States that tax marijuana ad valorem – that is, with price-based taxes – are not advancing the work needed for federal legalization.

I was recently quoted in an article by in Law360:  (possible paywall).

Here’s an excerpt: 

Pat Oglesby, founder of the tax policy nonprofit Center for New Revenue, said the uniqueness of New York’s model stretches outside of U.S. borders, noting that Canada taxes nonsmokable cannabis at 1 Canadian cent per milligram of THC, but still taxes flower with a weight-based tax of CA$1 (80 U.S. cents) per gram. New York’s tax per milligram of THC is “revolutionary” for raw plant matter, he said.

“We don’t know the best way to tax cannabis, and New York is starting a bold and radical experiment,” Oglesby said. “It’s the first jurisdiction in the world to tax cannabis flower or bud — smokable plant matter — by THC content.”

Oglesby said New York’s experiment could be important if the federal government ever allows such sales, noting that the U.S. has virtually no excise taxes on products except items like tobacco or alcohol.

“A THC potency tax experiment may let the federal government see a way forward toward cannabis legalization nationally,” Oglesby said.


Well, the next-to-the-last paragraph doesn’t quite get the technicalities right.  It would more correctly read:

. . . New York’s experiment could be important if the federal government ever allows cannabis sales, noting that the federal government has virtually no ad valorem (percentage of price) excise taxes on tobacco or alcohol.  

The point is that the federal government is very unlikely to tax cannabis ad valorem, as the MORE Act proposes.  States like New York that experiment with methods other than ad valorem are showing the federal government possible paths forward for ways to tax cannabis – which will probably be a key requirement for legalization.
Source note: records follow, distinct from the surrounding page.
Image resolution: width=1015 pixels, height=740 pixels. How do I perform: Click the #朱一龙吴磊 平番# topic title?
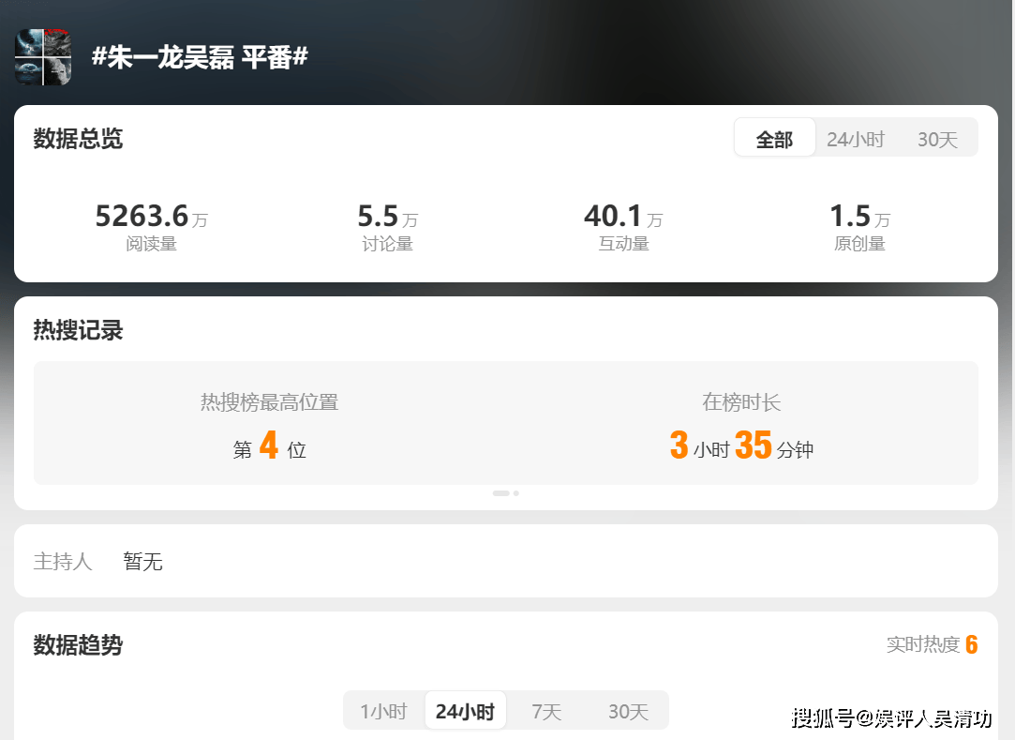click(x=200, y=57)
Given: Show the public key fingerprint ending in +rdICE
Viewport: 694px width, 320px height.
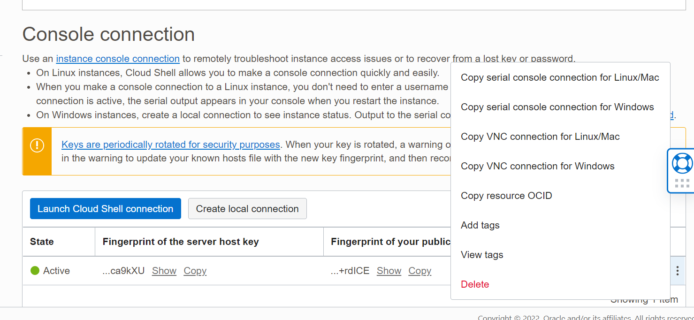Looking at the screenshot, I should pyautogui.click(x=389, y=271).
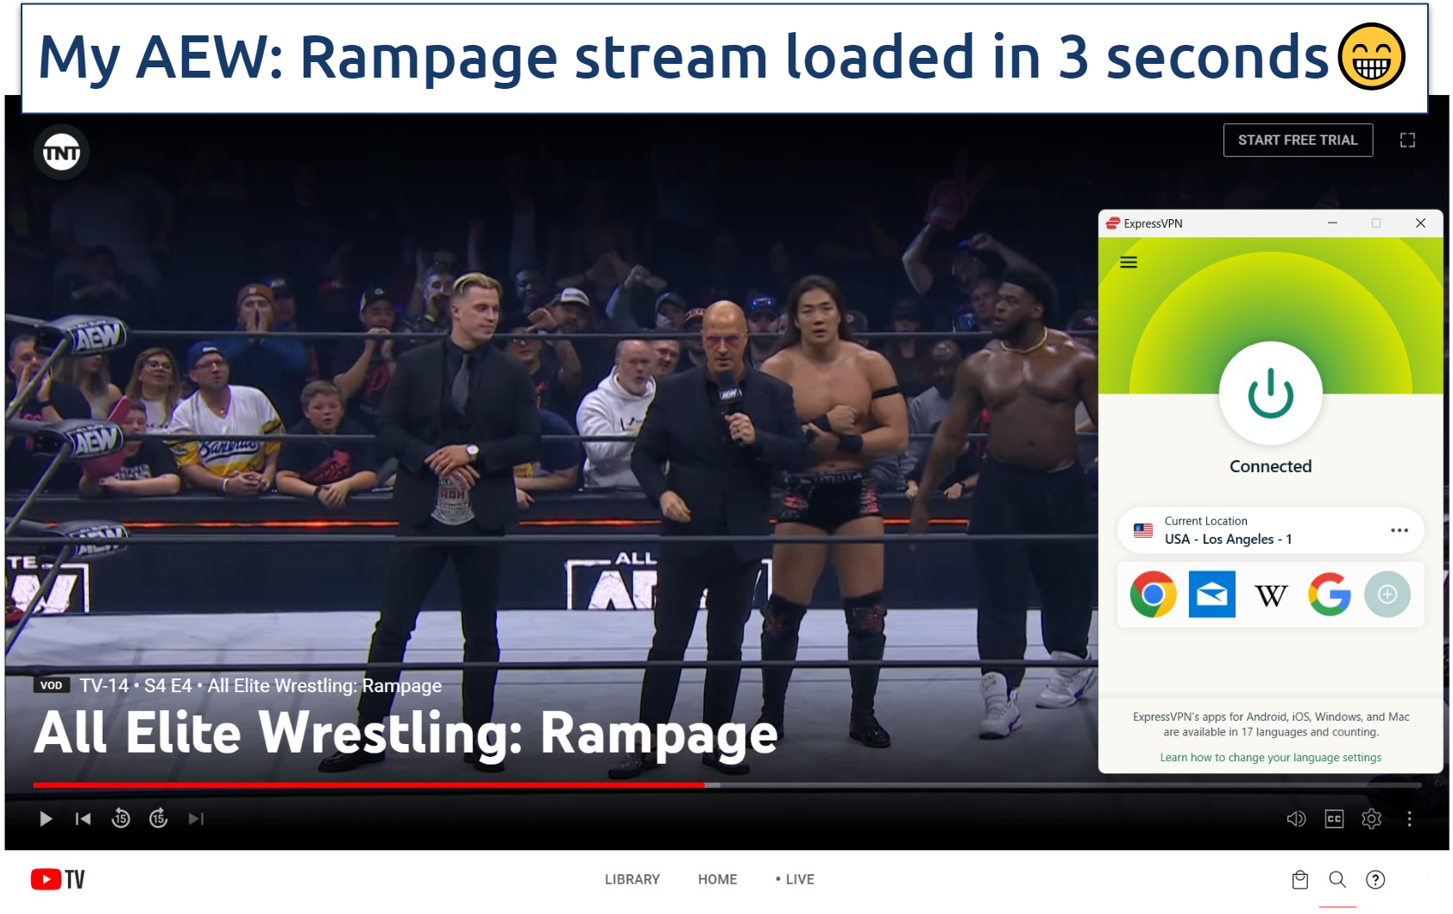Add a new shortcut in ExpressVPN
Image resolution: width=1453 pixels, height=914 pixels.
(x=1387, y=595)
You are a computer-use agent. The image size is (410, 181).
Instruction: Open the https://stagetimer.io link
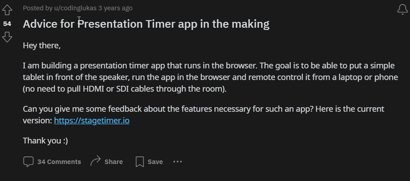pyautogui.click(x=92, y=121)
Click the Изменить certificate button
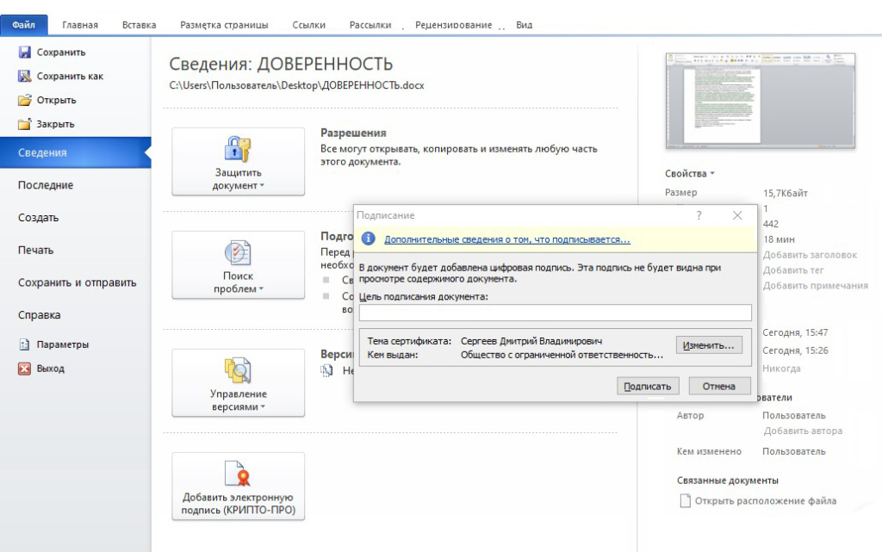 (x=708, y=345)
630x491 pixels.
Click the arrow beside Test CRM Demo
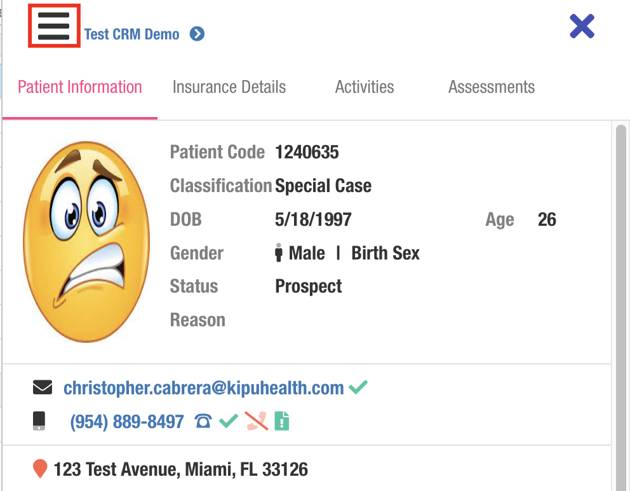pyautogui.click(x=198, y=34)
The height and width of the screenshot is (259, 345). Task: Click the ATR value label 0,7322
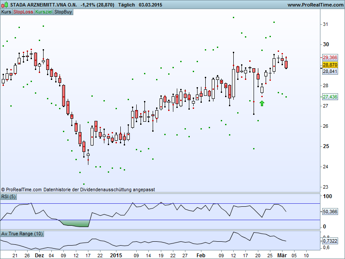point(330,241)
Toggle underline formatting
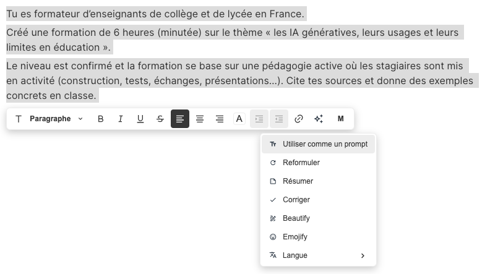 [140, 119]
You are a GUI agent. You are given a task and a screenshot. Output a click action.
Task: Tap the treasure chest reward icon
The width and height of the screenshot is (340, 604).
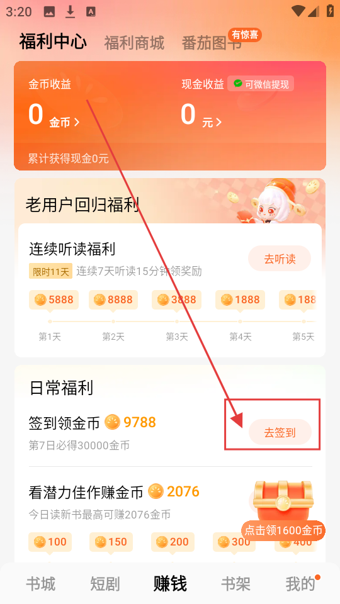click(284, 500)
Fine point:  Alcohol is taxed by the gallon or by alcohol content; tobacco is taxed by weight, with the minor wrinkle that “large cigars,” those that weigh more than 3 pounds per 1,000, are taxed by weight, with an ad valorem cap.  “ Large cigars are taxed at 52.75 percent of the manufacturer’s sales price, with a maximum tax of 40.26 cents per cigar.”  (The federal government has several other excise taxes, like that on gasoline, and some ad valorem excise taxes, like those on airline tickets and indoor tanning.)